Now, before you rush to tell me that no West Virginia player has ever won the Heisman, I know of no legitimate reason why they couldn’t, particularly if the Mountaineers were to go undefeated throughout the regular season.


Unlike a number of the more prestigious programs that could still have a player win the Heisman with a three or four-loss season, it is likely that a Mountaineer players prospects for the award would be directly linked to the team’s performance.


For Devine to win, the Mountaineers must win. Furthermore, if Devine was to win, the Mountaineers would win.


Please allow me to explain.


In order for him to achieve this mark, Devine will have to rush for 1,784 yards.


Not counting an eventual bowl game, that is an average of approximately 148.7 yards per game.


Now while that may be improbable, it is certainly not impossible.


However, that is also one of the reasons I am optimistic about Devine’s chances.


Teams that win the ground game generally emerge with a victory. They dominate the time of possession; they keep the football out of the hands of the opposing offense.


In short, they win.


Therefore, I believe that kind of yardage per game by an individual player would easily result in a dozen Mountaineer victories and another Big East Championship.

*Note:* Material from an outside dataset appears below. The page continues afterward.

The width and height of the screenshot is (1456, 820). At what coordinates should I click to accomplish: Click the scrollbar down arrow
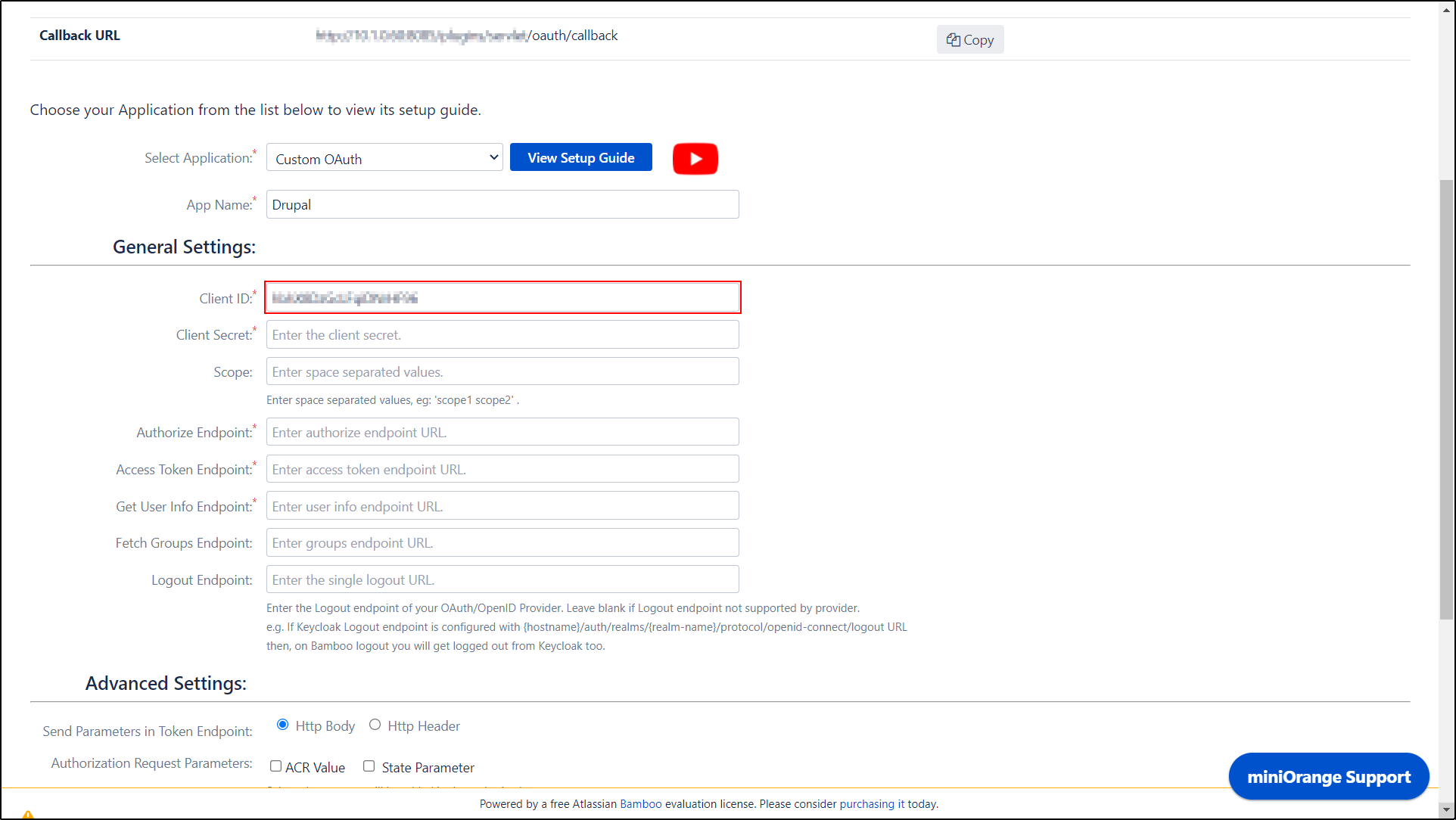[1447, 811]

Running behind a young and largely untested offensive line, Noel averaged 112.7 yards per carry last season.


This year, the young men in the trenches have another year under their belts. That should translate into more initial blocks, freeing the speedy Devine to do what he does best eluding would-be tacklers in the secondary.

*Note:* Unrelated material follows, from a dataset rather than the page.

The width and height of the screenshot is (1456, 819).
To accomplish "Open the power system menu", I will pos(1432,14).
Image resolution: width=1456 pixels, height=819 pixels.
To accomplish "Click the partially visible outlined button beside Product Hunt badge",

In addition, fullback Ryan Clarke has added another year of experience and considerably more bulk, making him much more dominant as a lead blocker.

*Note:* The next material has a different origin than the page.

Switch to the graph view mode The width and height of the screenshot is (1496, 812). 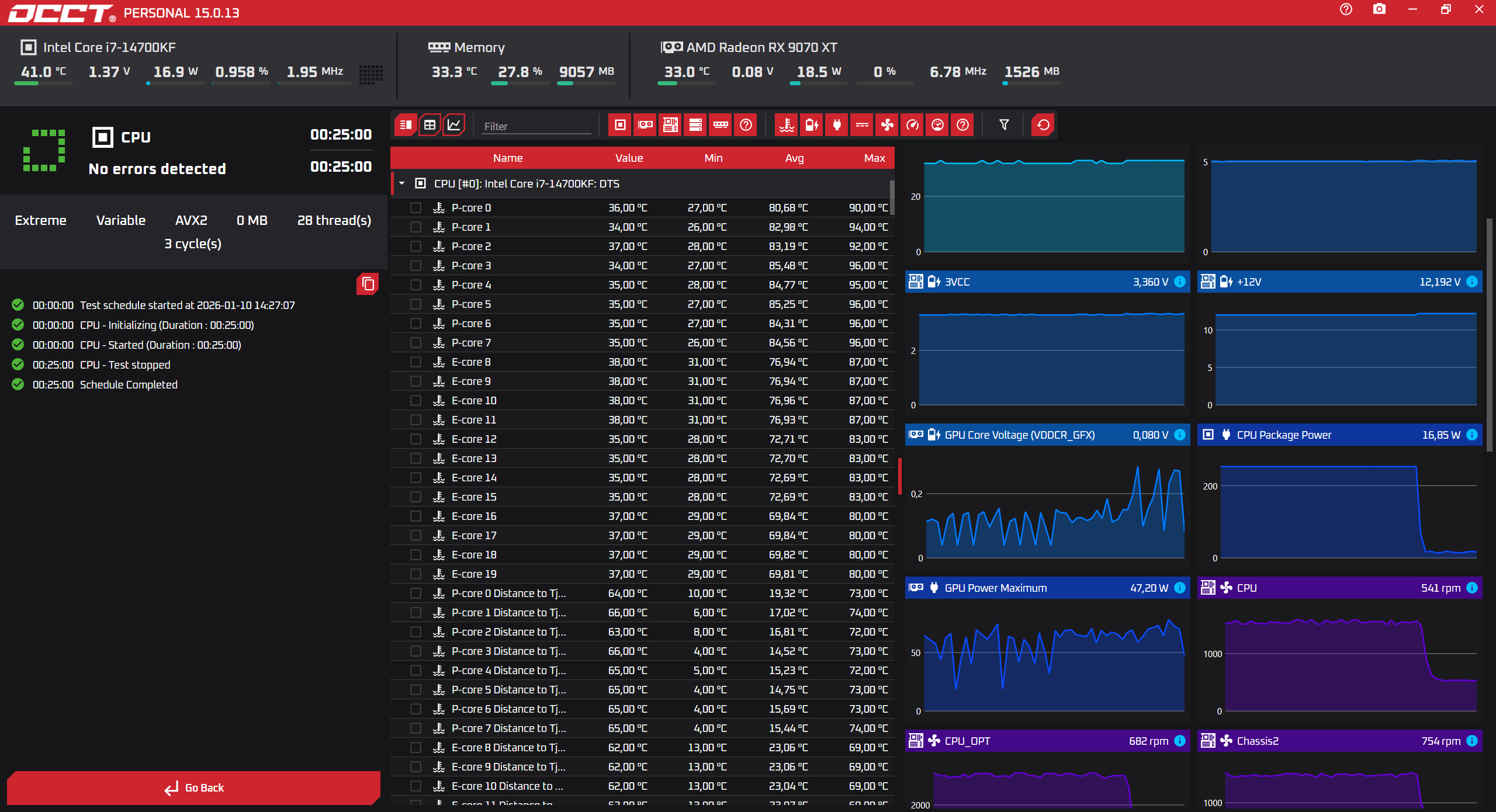click(x=454, y=125)
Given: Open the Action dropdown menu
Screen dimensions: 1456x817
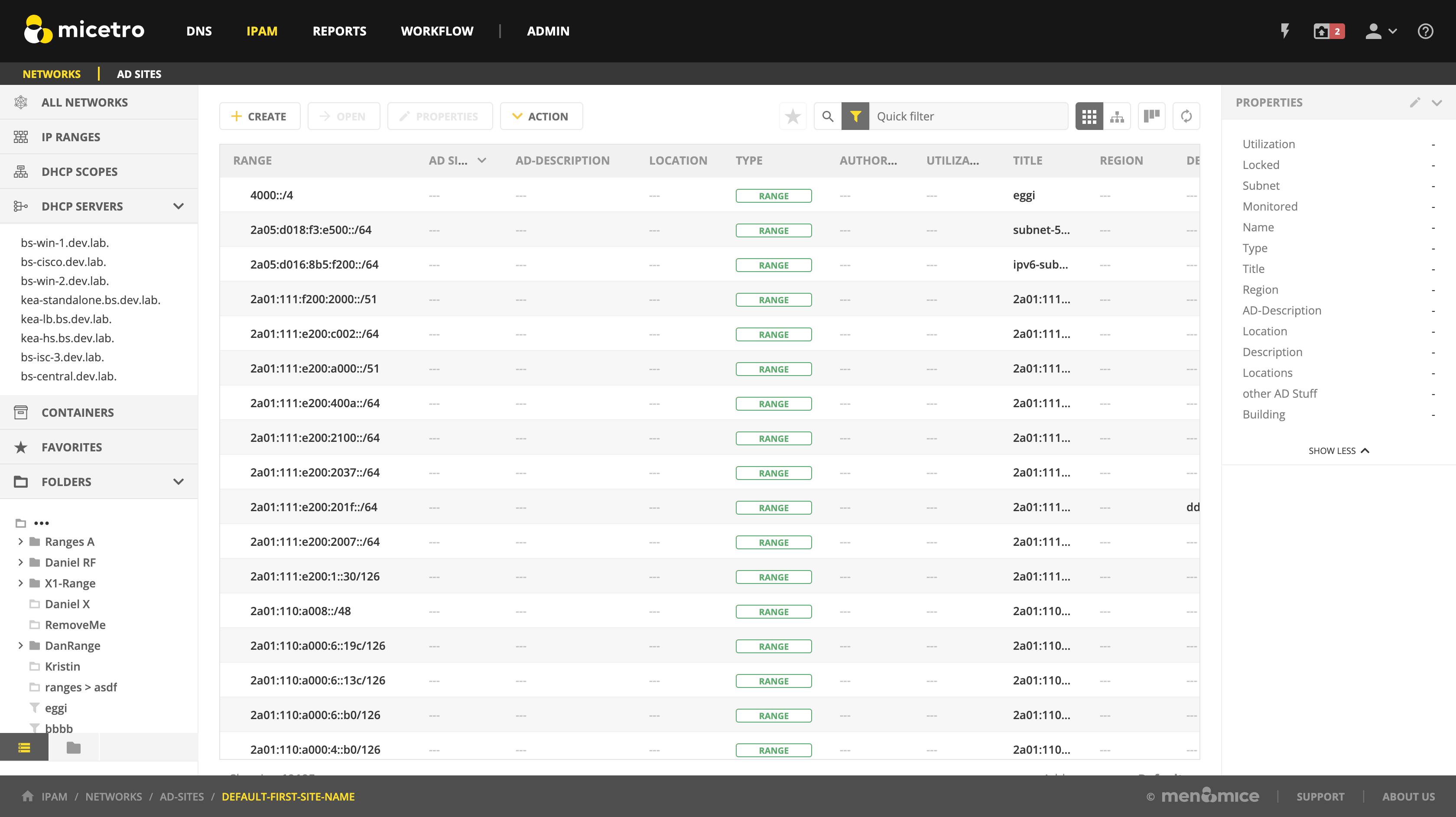Looking at the screenshot, I should coord(541,117).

Devine’s 3,381 yards currently places him less than 600 yards behind former Mountaineer, Steve Slaton. He should break that record by the end of game four.


Noel only needs 1,100 yards to pass Pat White for second on the list, a figure that is significantly less than his seasonal yardage for the past two years.


Will he eclipse the mark of the former quarterback?


Providing he stays healthy, there is no doubt.


In fairness to the young man, these are my goals, not his.


I have never heard Noel talk about his personal goals or the individual records he would like to achieve. Showing a remarkable sense of maturity and humility, he often speaks about winning, being a leader, and fulfilling his role on the team.


Citing “unfinished business,” Devine chose to play out his collegiate eligibility. In so doing, he also increased the Mountaineers’ prospects of reclaiming their league title.


As one of the most well-known and elite players in college football, Noel Devine has one last season to leave an indelible mark on the game.


There is no question that Noel has already left his mark in the annals of West Virginia football.